Var-Matin (Brignoles / Le Luc / Saint-Maximin)
LE BOOM DU VÉLO DANS LE VAR EN SELLE
Peur des transports en commun, trafic automobile moindre… La période de confinement aura été favorable au vélo. Surtout dans les grandes villes. C’est moins vrai dans la métropole toulonnaise
Même au plus fort du confinement, José Pereira, gérant de la boutique AJP Bike Store n’a jamais complètement baissé le rideau de son commerce toulonnais. « Tous les matins, je venais à vélo depuis La Crau. Sans ça, il y avait de quoi devenir fou », raconte l’intéressé. Une soupape psychologique en quelque sorte, car il faut bien l’avouer, ce n’est pas la perspective de réaliser des affaires qui l’a motivé. « Pendant les deux mois de confinement, où plus grand monde ne sortait, j’ai dû vendre quatre chambres à air par semaine ». Dans le vélo depuis 1985, José n’est donc pas mécontent de la levée des restrictions de circulation depuis le 11 mai. « Ça fait quand même du bien de revoir du monde », lâche-t-il.
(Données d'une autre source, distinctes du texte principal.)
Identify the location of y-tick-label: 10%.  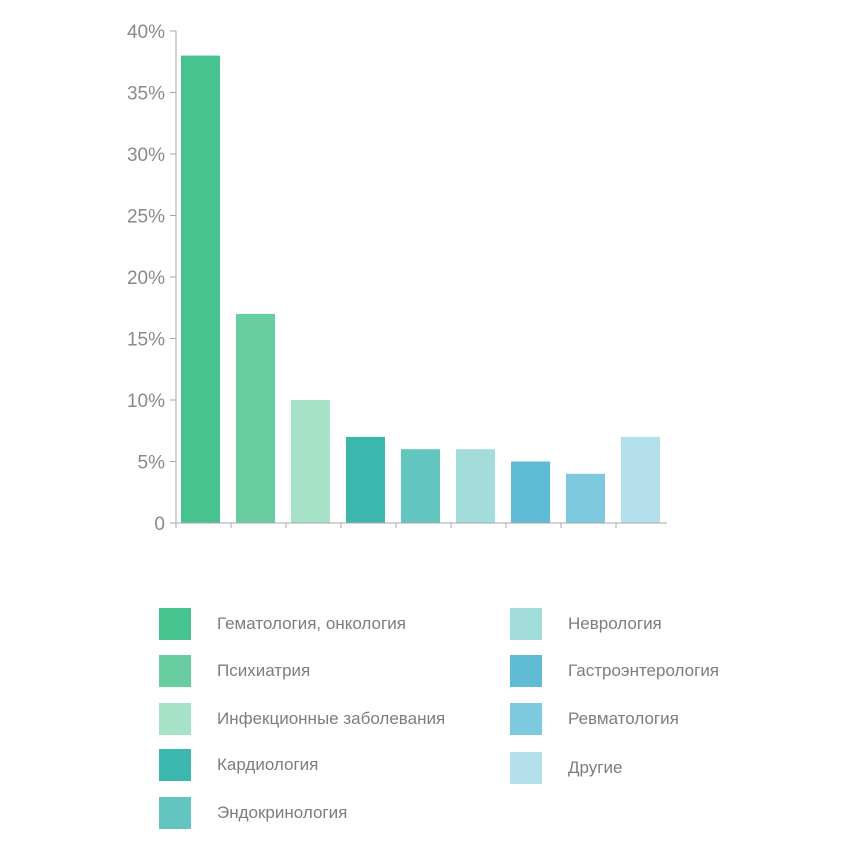
(146, 402).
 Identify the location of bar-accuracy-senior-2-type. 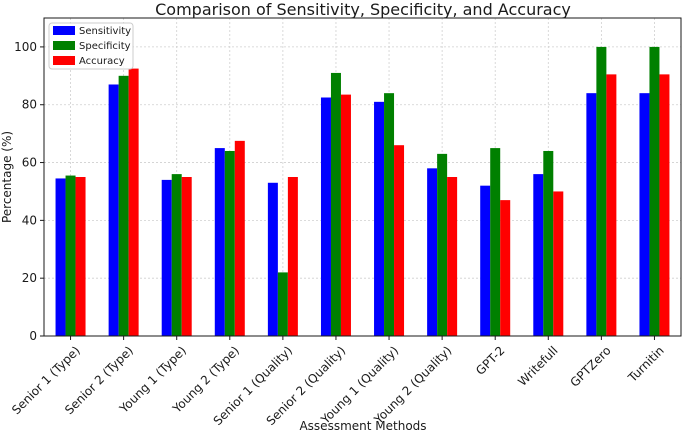
(134, 202).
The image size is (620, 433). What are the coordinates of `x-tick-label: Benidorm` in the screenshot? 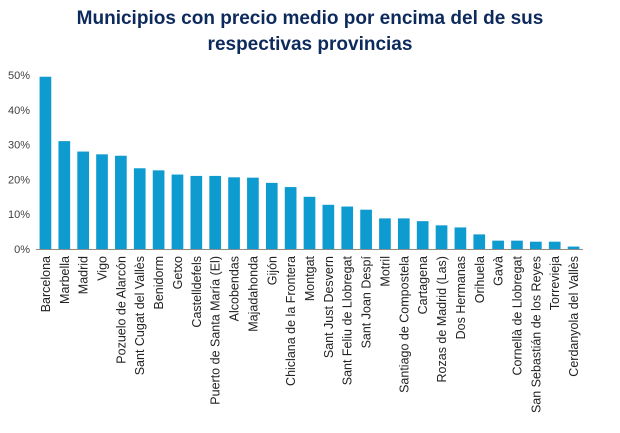 It's located at (159, 283).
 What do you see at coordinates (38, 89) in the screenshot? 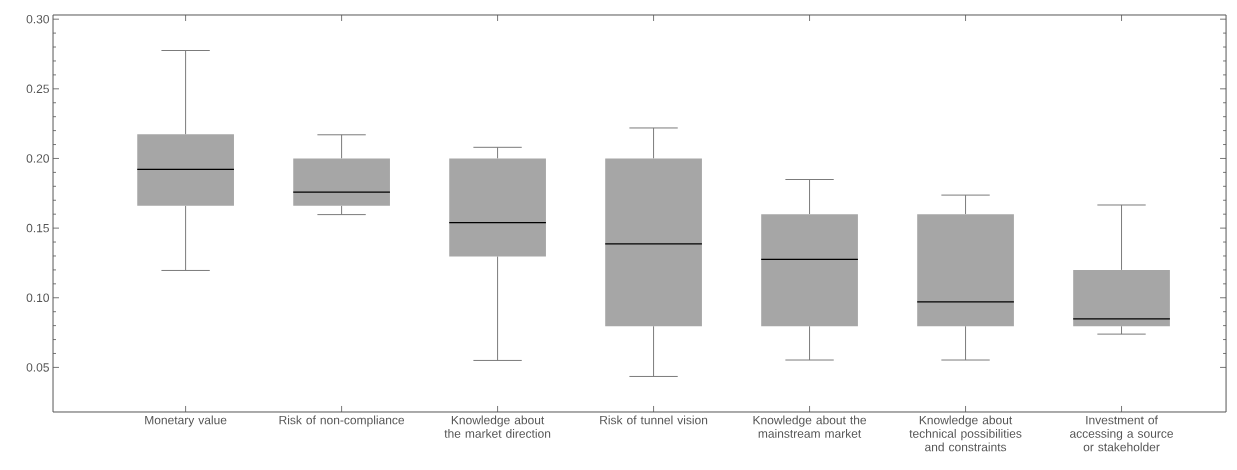
I see `y-tick-label: 0.25` at bounding box center [38, 89].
Pour autant, on ne peut pas parler de retour à la normale. Les ventes ne sont pas au rendez-vous.
Des réparations pas toujours simples
« C’est au mois de mars qu’on vend les derniers modèles de vélos. Avec le confinement qui interdisait aux cyclistes de rouler, on a raté un gros mois. L’an dernier, fin mars, j’avais pour 42 000 euros de commandes. Cette année, certains clients qui n’ont pas pu être livrés à temps annulent même leurs commandes et demandent à être remboursés », explique José, fataliste. Et pas question de rattraper. « Depuis la fin du confinement, il y a de la demande. Malheureusement, les produits ne sont disponibles. Les fournisseurs, qui ont pu continuer à vendre dans le nord de l’Europe pas soumise au même confinement, sont en rupture de stock ».
Dans sa boutique, José Pereira est pourtant loin de se tourner les pouces. Une suractivité qu’il doit en grande partie à l’opération coup de pouce lancée par le gouvernement. « Depuis que le dispositif de prime est réellement opérationnel, ça n’arrête pas. Il y a des vélos de partout. En ce moment, je dois en réparer entre 8 à 10 par jour ! ». Des réparations pas toujours simples. Même pour un professionnel. « On voit parfois arriver des vélos de derrière les fagots ! Alors, on peut être bloqué à cause d’une pièce de rechange qui nous fait défaut ». Mais José joue le jeu, estimant que « ça fait partie de [son] métier ».
Et les biclous ne sont pas la seule difficulté liée à la prime gouvernementale. Sans cracher dans la soupe, José et son épouse Sylvie expliquent : « Pour l’instant, on fait les banquiers. On ne sait pas quand l’État nous remboursera les réparations effectuées. Sans parler des contraintes administratives : pour chaque vélo réparé, il faut envoyer une photo et une facture détaillée des travaux effectués ». Secrétaire du Club Cyclos randonneurs Gardéens (CCRG), Patrice Suriano ne ne croit guère à un boom durable pour le vélo. « On connaît les engouements forcés liés à des incitations financières. Ça ne dure jamais très longtemps. Surtout par chez nous, où les néo-cyclistes se rendent vite compte que les routes ne sont pas plates ».
« C’est cyclique »
S’il « espère avoir tort », Patrice n’a pour l’heure « pas constaté de fièvre » au niveau de son club, dont les effectifs plafonnent autour de 60 membres. Mais il est vrai aussi que les sorties en groupe n’ont pas encore repris. « Le département étant en vert, on a toutes les raisons de croire que les restrictions – respecter des distances de 10 m entre les vélos et limiter les groupes à 10 personnes – seront levées début juin », confie le secrétaire du CCRG. Tenace comme pouvait l’être Bernard Hinault, Patrice Suriano revient sur le pseudoengouement pour le vélo. « C’est cyclique. La dernière grande mode pour le vélo, on l’a connue dans les années 1980, quand les Français gagnaient le Tour de France ».